What this task involves:
Lines before the one containing "ENGLISH (1410, 39)" in the records below are to be left out; that line and all after it, through the end, are to be retyped exactly.

Data supplied:
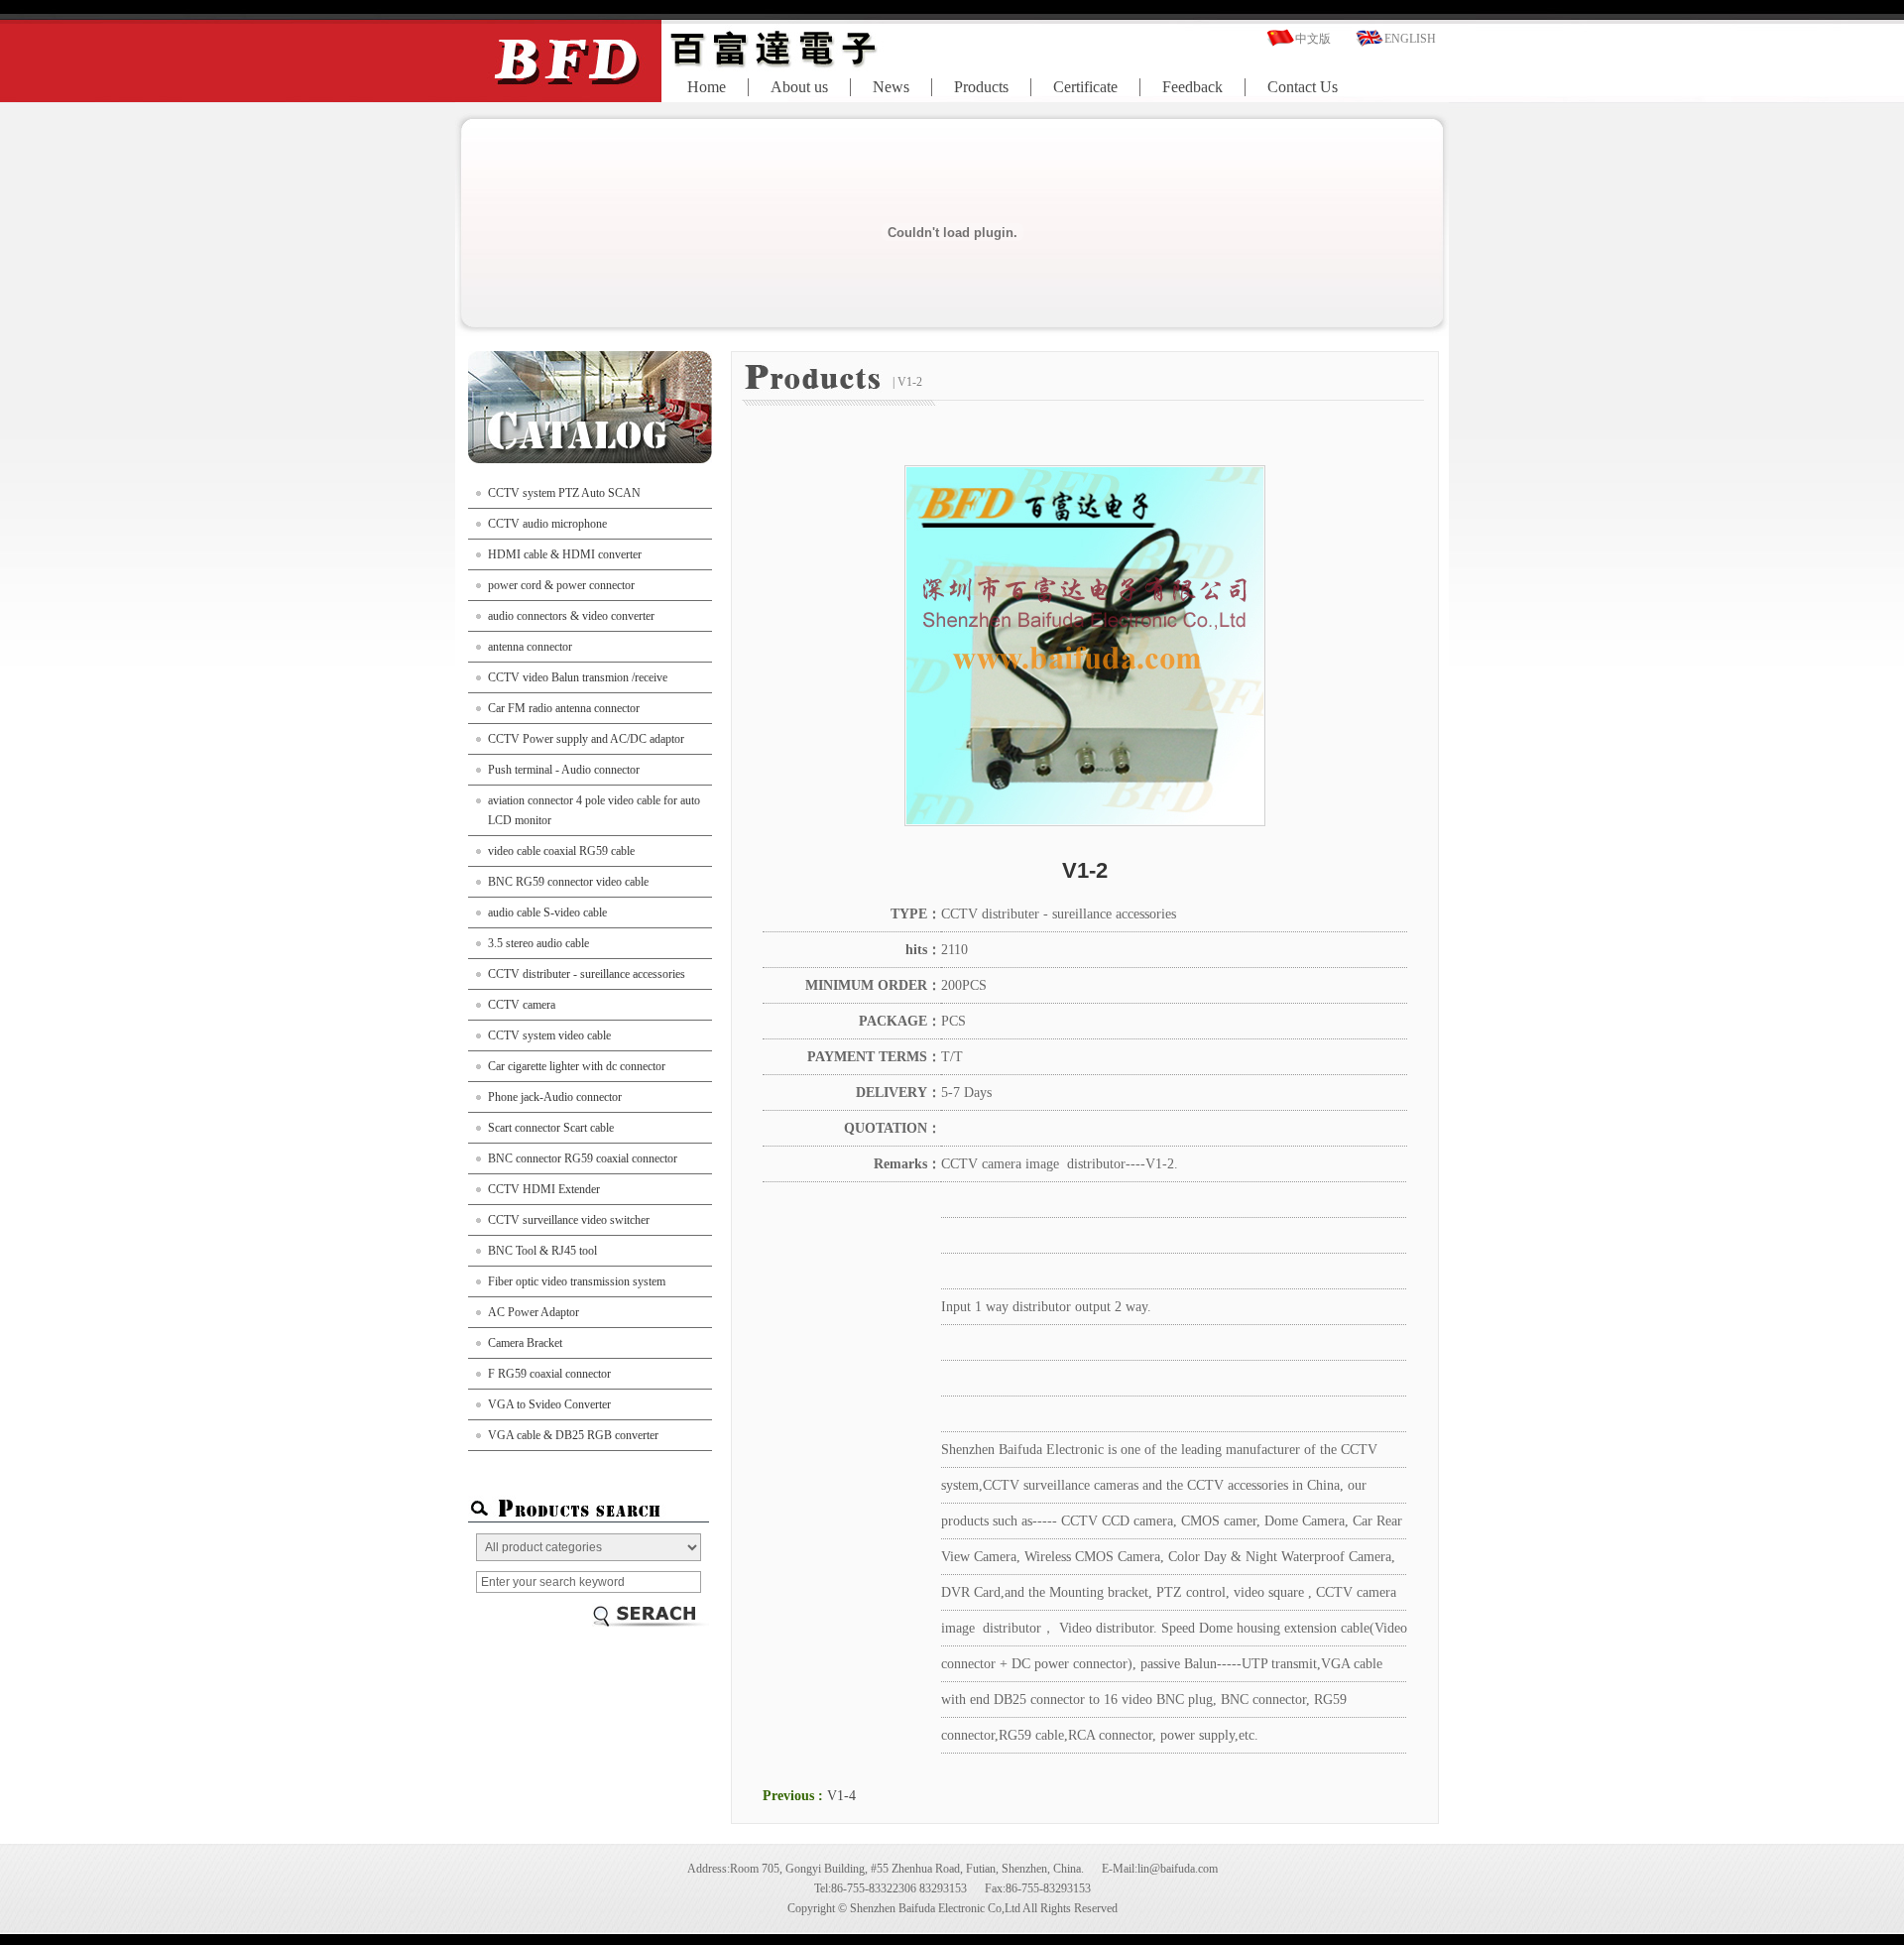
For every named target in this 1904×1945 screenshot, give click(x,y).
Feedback (1192, 86)
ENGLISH (1410, 39)
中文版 (1313, 39)
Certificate (1085, 86)
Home (706, 86)
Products (981, 86)
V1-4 (841, 1795)
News (891, 86)
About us (799, 86)
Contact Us (1302, 86)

Answer below:
ENGLISH (1410, 39)
中文版 (1313, 39)
Certificate (1085, 86)
Home (706, 86)
Products (981, 86)
V1-4 (841, 1795)
News (891, 86)
About us (799, 86)
Contact Us (1302, 86)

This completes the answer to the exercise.